Please output exactly the lines from the one that holds "Given: Open the 26 Jan – 1 Feb date picker" through the final line of the data, and nothing else; leave out any pictures.

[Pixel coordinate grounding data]
══════════════════════════════
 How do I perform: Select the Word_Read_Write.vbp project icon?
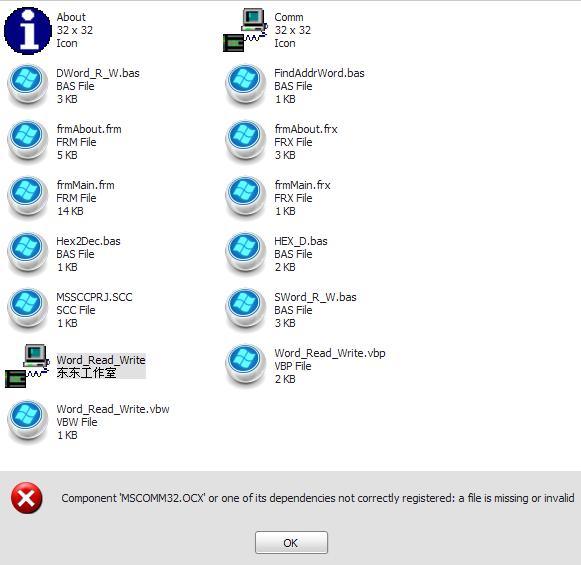pos(246,365)
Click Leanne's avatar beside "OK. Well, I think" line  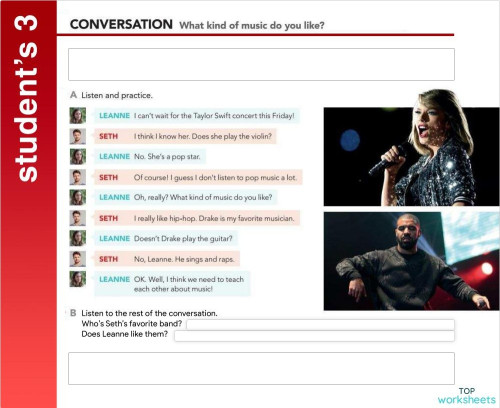(78, 279)
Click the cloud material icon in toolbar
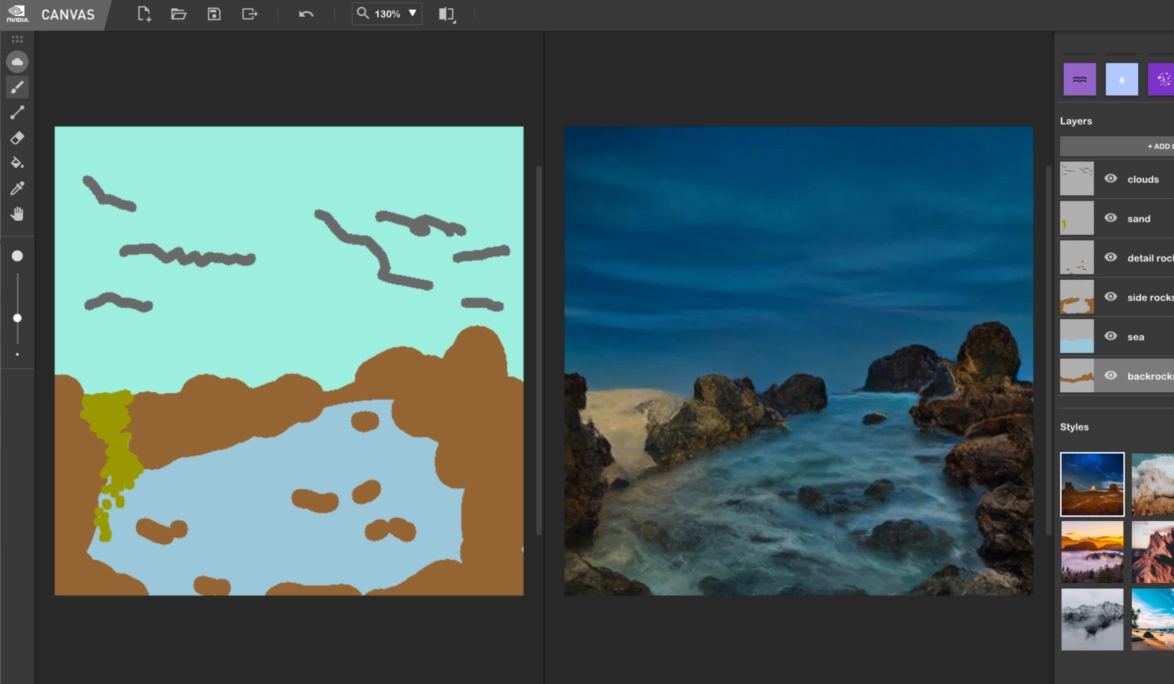 pos(17,62)
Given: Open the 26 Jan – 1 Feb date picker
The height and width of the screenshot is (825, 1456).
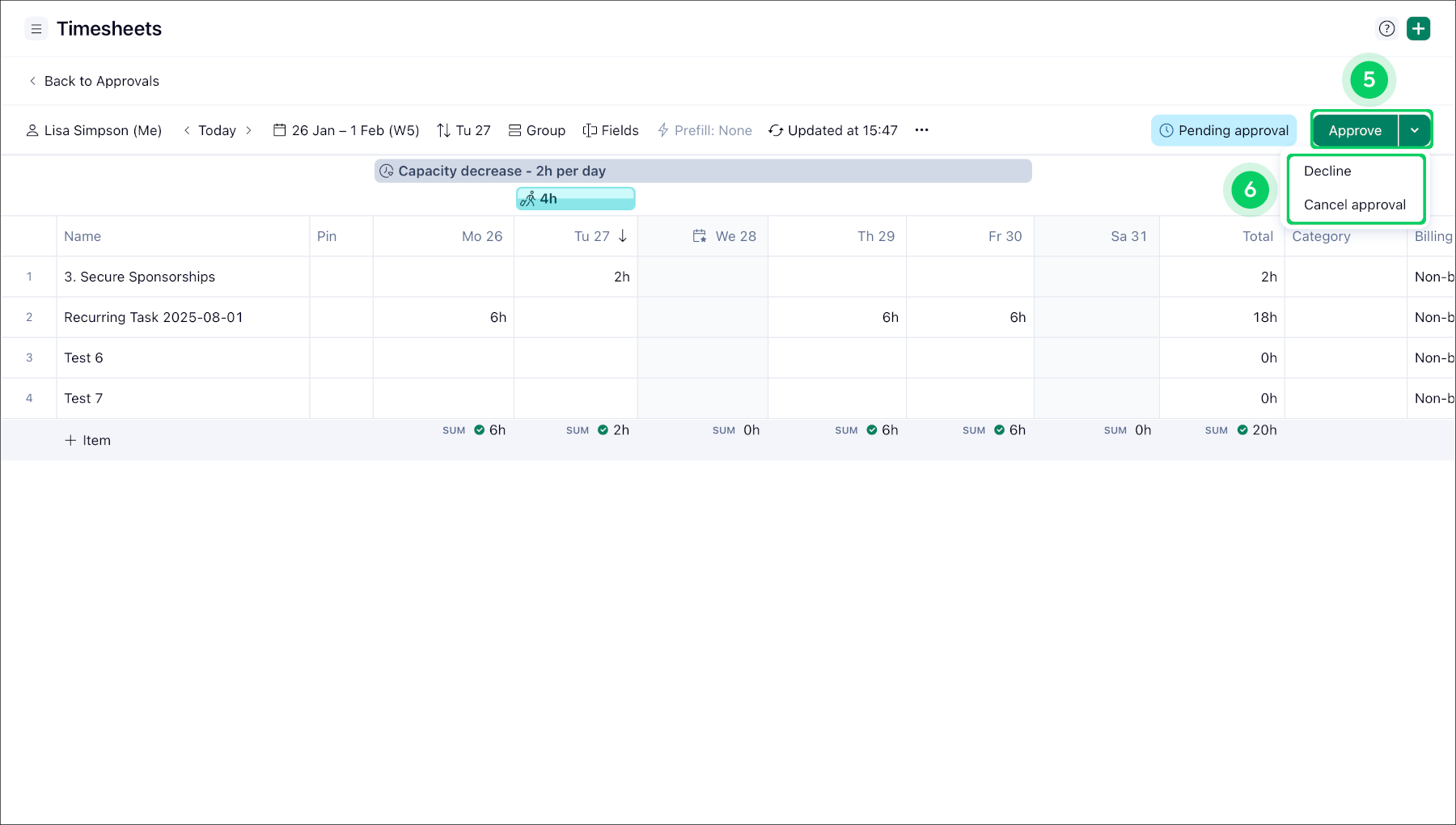Looking at the screenshot, I should pyautogui.click(x=346, y=130).
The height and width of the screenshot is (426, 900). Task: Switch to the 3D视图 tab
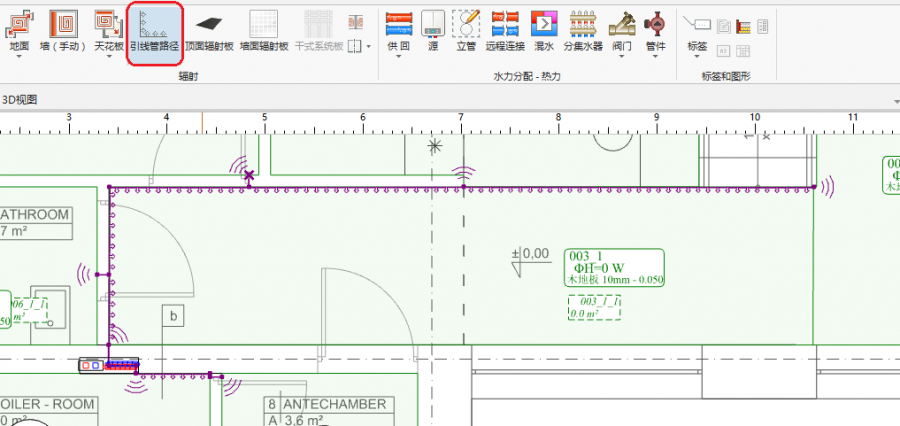click(20, 98)
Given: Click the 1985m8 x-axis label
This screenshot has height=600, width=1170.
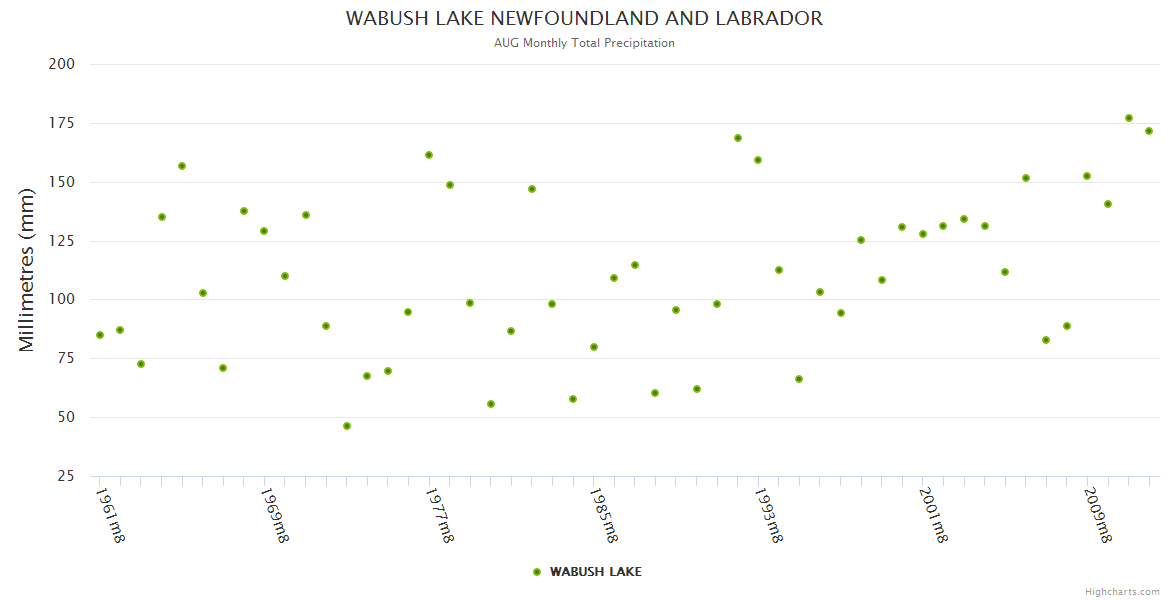Looking at the screenshot, I should point(602,515).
══════════════════════════════
▶ _OUTPUT FOR THIS TASK_:
Given: Open the 26 Jan – 1 Feb date picker
The height and width of the screenshot is (825, 1456).
Looking at the screenshot, I should pyautogui.click(x=346, y=130).
The height and width of the screenshot is (426, 900). Task: Switch to the 3D视图 tab
click(20, 98)
Given: Click the 1985m8 x-axis label
This screenshot has height=600, width=1170.
Looking at the screenshot, I should point(602,515).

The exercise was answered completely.